Week Dates Tasks Assignee
1 11/4 - 11/10 Understand the algorithms. Try to fix the starter code so that it compiles. Write at least two different sequential implementations. (Done!) Both
2 11/11 - 11/17 Debug sequential implementations and explore GPU-accelerated implementation. (Done!) Both
3 11/18 - 11/24 Complete GPU implementation without KNN
Implement GPU Memory Optimizations
Harvey
Connie
4 11/25 - 12/1 Debug GPU implementation and profile
Research distributed partition schemes
Implement work partitioning scheme
Harvey
Both
Connie
5 12/2 - 12/8 Implement efficient merging of local triangulations
Research/Brainstorm approaches to reducing thread contention and communication
Explore optimizing KNN implementation and memory optimizations
Harvey
Both
Connie
6 12/9 - 12/15 Profile Communication and Cache Behavior of MPI implementation
Profile Execution Time and Run Time Distribution
Complete Presentation Poster
Harvey
Connie
Both

References

  1. Julian Shun, Guy E Blelloch, Jeremy T Fineman, Phillip B Gibbons, Aapo Kyrola, Harsha Vardhan Simhadri, and Kanat Tangwongsan. Brief announcement: the problem based benchmark suite. In Proceedings of the twenty-fourth annual ACM symposium on Parallelism in algorithms and architectures, pages 68–70. ACM, 2012.

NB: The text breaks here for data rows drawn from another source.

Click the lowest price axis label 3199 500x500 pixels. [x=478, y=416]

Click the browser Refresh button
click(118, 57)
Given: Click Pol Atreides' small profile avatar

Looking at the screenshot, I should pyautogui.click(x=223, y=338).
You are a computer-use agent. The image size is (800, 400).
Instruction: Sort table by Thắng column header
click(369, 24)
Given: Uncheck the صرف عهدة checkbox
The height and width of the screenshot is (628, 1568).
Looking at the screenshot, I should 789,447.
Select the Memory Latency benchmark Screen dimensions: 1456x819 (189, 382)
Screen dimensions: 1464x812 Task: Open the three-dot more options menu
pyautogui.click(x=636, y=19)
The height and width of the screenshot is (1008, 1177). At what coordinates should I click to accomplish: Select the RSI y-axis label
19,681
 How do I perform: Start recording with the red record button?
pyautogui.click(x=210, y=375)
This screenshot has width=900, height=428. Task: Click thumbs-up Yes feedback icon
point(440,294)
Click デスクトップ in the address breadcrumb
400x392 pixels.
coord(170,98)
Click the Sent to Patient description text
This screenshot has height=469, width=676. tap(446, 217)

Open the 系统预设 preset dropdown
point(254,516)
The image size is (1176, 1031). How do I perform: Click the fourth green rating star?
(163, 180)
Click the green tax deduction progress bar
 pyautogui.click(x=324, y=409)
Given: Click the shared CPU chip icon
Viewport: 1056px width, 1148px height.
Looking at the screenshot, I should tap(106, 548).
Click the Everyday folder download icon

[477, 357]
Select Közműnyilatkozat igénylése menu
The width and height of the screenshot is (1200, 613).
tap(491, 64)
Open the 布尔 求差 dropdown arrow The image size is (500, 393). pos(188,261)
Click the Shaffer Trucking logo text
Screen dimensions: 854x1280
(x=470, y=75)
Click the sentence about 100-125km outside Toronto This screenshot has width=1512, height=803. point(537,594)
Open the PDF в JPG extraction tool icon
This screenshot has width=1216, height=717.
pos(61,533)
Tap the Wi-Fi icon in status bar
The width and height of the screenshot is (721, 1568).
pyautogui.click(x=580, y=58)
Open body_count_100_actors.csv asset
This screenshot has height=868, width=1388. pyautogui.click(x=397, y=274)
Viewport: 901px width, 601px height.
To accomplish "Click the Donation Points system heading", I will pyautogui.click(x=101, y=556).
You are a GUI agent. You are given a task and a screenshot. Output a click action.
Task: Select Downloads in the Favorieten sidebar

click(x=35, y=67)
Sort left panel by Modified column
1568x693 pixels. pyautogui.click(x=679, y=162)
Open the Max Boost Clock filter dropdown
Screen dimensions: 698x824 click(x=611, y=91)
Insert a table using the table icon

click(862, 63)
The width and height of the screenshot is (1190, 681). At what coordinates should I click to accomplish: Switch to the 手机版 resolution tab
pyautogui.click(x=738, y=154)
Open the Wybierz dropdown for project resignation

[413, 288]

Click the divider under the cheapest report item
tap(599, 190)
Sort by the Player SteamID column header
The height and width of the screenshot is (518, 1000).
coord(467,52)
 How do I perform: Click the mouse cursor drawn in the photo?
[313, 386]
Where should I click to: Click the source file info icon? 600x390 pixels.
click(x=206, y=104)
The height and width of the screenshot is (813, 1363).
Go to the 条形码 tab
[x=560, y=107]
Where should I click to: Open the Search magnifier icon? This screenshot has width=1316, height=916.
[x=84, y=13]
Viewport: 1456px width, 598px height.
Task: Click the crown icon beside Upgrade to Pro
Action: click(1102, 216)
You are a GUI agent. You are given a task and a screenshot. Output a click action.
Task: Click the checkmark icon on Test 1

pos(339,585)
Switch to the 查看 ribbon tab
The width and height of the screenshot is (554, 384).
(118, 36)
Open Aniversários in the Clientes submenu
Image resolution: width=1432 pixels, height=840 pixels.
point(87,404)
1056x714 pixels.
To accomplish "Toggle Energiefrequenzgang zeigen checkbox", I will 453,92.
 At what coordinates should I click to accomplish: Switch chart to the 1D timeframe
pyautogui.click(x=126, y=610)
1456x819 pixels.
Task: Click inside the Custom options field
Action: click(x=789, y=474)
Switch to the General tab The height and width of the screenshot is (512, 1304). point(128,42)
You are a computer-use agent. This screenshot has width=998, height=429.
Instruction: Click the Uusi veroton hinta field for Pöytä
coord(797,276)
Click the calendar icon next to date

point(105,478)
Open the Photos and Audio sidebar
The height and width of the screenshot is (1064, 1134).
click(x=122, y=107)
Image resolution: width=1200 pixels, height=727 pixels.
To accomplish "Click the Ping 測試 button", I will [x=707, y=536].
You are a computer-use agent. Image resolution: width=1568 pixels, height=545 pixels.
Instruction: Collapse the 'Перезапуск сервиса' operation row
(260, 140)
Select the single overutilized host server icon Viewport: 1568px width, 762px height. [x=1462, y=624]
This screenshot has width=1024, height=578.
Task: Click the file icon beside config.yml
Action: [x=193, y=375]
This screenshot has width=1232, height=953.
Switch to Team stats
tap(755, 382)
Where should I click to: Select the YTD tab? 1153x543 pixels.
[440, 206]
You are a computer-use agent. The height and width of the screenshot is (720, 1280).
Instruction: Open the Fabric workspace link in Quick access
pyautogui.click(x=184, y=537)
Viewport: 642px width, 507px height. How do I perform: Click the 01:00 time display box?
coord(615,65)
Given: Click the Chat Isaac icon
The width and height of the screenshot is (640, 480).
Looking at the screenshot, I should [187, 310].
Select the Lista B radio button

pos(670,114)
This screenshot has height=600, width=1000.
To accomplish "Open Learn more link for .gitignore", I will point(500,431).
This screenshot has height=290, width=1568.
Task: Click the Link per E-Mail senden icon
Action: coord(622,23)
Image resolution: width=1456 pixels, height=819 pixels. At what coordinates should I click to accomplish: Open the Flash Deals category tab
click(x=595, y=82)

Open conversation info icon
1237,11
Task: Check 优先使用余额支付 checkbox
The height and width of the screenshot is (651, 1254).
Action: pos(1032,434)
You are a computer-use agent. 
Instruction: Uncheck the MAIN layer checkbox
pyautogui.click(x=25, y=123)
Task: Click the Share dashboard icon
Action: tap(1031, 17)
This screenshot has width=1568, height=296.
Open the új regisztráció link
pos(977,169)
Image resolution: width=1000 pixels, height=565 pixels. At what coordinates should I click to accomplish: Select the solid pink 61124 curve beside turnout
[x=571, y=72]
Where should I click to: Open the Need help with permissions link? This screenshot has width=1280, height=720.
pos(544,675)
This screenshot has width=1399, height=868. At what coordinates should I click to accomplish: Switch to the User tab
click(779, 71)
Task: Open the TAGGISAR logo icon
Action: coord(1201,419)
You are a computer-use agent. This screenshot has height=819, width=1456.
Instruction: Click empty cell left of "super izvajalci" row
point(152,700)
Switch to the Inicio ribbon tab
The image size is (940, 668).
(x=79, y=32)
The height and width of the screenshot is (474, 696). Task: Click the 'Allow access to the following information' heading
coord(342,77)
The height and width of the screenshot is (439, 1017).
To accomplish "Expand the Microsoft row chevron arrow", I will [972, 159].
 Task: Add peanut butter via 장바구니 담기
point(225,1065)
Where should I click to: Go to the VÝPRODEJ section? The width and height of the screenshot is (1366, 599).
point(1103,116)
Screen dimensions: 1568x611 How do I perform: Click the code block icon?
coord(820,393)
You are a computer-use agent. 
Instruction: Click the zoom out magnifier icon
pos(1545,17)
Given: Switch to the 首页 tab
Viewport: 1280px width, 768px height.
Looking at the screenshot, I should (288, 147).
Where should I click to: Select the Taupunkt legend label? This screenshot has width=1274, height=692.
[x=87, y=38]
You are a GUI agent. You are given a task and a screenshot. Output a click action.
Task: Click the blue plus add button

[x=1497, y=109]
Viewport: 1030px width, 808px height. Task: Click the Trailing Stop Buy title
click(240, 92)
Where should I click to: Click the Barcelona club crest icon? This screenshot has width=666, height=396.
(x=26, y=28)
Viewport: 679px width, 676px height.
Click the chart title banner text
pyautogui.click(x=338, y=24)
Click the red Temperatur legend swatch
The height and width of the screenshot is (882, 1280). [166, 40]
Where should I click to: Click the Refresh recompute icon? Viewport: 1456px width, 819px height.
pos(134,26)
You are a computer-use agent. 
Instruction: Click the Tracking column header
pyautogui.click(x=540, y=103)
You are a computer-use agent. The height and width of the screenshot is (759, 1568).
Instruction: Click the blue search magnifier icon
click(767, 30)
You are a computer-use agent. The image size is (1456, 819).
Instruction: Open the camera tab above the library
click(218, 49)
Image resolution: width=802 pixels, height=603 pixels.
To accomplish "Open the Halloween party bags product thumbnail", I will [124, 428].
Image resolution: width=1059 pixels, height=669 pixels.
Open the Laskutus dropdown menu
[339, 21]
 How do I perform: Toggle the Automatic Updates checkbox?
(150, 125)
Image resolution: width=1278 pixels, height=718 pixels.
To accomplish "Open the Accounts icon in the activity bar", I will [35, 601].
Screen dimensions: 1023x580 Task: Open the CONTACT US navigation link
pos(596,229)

  2. Daniel K Blandford, Guy E Blelloch, and Clemens Kadow. Engineering a compact parallel delaunay algorithm in 3d. In Proceedings of the twenty-second annual symposium on Computational geometry, pages 292–300. ACM, 2006.
  3. Pranav Kant Gaur and S. K. Bose. On recent advances in 2d constrained delaunay triangulation algorithms, 2017.
  4. Meng Qi, Thanh-Tung Cao, and Tiow-Seng Tan. Computing 2d constrained delaunay triangulation using the gpu. IEEE transactions on visualization and computer graphics, 19(5):736–748, 2013.
  5. Guodong Rong, Tiow-Seng Tan, Thanh-Tung Cao, et al. Computing two-dimensional delaunay triangulation using graphics hardware. In Proceedings of the 2008 symposium on Interactive 3D graphics and games, pages 89–97. ACM, 2008.
  6. Guy E Blelloch, Yan Gu, Julian Shun, and Yihan Sun. Parallelism in randomized incremental algorithms. In Proceedings of the 28th ACM Symposium on Parallelism in Algorithms and Architectures, pages 467–478. ACM, 2016.